Page excerpt
'''

Many people who are addicted to alcohol or prescribed benzodiazepines when it is explained to them they have a choice between ongoing ill mental health or quitting and recovering from their symptoms decide on quitting alcohol or their benzodiazepines. Symptoms may temporarily worsen however, during alcohol withdrawal or benzodiazepine withdrawal.

===Psychological factors===
Research has indicated the role of 'core' or 'unconditional' negative beliefs (e.g. "I am inept") and 'conditional' beliefs nearer to the surface (e.g. "If I show myself, I will be rejected"). They are thought to develop based on personality and adverse experiences and to be activated when the person feels under threat. Recent research has also highlighted that conditional beliefs may also be at play (e.g., "If people see I'm anxious, they'll think that I'm weak").

A secondary factor is self-concealment which involves concealing the expression of one's anxiety or its underlying beliefs. One line of work has focused more specifically on the key role of self-presentational concerns. The resulting anxiety states are seen as interfering with social performance and the ability to concentrate on interaction, which in turn creates more social problems, which strengthens the negative schema. Also highlighted has been a high focus on and worry about anxiety symptoms themselves and how they might appear to others. A similar model emphasizes the development of a distorted mental representation of the self and overestimates of the likelihood and consequences of negative evaluation, and of the performance standards that others have. Such cognitive-behavioral models consider the role of negatively biased memories of the past and the processes of rumination after an event (also known as post-event processing), and fearful anticipation before it.

'''

To do
Reproduce the stretch of the passage on anxiety from "Many people who" through "or benzodiazepine withdrawal.", word for word.

Dataset
'''

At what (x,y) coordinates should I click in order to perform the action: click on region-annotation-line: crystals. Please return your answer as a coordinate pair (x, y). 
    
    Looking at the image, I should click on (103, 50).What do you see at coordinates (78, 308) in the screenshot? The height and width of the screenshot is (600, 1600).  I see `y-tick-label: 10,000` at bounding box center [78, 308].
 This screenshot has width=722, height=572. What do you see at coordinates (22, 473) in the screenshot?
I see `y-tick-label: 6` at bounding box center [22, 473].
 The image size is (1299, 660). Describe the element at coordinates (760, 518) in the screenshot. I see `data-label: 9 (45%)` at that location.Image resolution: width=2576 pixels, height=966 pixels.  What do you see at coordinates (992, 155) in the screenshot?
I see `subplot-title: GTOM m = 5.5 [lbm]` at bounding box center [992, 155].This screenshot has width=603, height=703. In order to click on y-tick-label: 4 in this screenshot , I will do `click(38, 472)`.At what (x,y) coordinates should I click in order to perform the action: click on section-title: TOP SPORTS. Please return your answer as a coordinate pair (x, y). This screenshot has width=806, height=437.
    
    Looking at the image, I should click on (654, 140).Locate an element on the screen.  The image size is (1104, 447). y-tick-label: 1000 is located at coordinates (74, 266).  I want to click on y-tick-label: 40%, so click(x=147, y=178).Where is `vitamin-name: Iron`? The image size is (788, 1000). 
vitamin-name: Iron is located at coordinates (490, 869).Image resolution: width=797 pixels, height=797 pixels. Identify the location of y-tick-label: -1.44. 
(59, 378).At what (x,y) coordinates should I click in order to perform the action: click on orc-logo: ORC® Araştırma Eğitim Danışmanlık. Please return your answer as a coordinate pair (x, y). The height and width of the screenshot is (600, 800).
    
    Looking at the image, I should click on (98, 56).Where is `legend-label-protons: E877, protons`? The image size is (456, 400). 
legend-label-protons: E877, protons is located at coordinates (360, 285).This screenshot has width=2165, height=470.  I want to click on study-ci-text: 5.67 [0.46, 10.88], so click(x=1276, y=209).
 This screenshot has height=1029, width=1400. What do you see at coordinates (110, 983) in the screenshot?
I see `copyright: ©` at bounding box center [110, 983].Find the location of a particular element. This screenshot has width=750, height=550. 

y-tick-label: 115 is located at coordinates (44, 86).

'''

Written reply
Many people who are addicted to alcohol or prescribed benzodiazepines when it is explained to them they have a choice between ongoing ill mental health or quitting and recovering from their symptoms decide on quitting alcohol or their benzodiazepines. Symptoms may temporarily worsen however, during alcohol withdrawal or benzodiazepine withdrawal.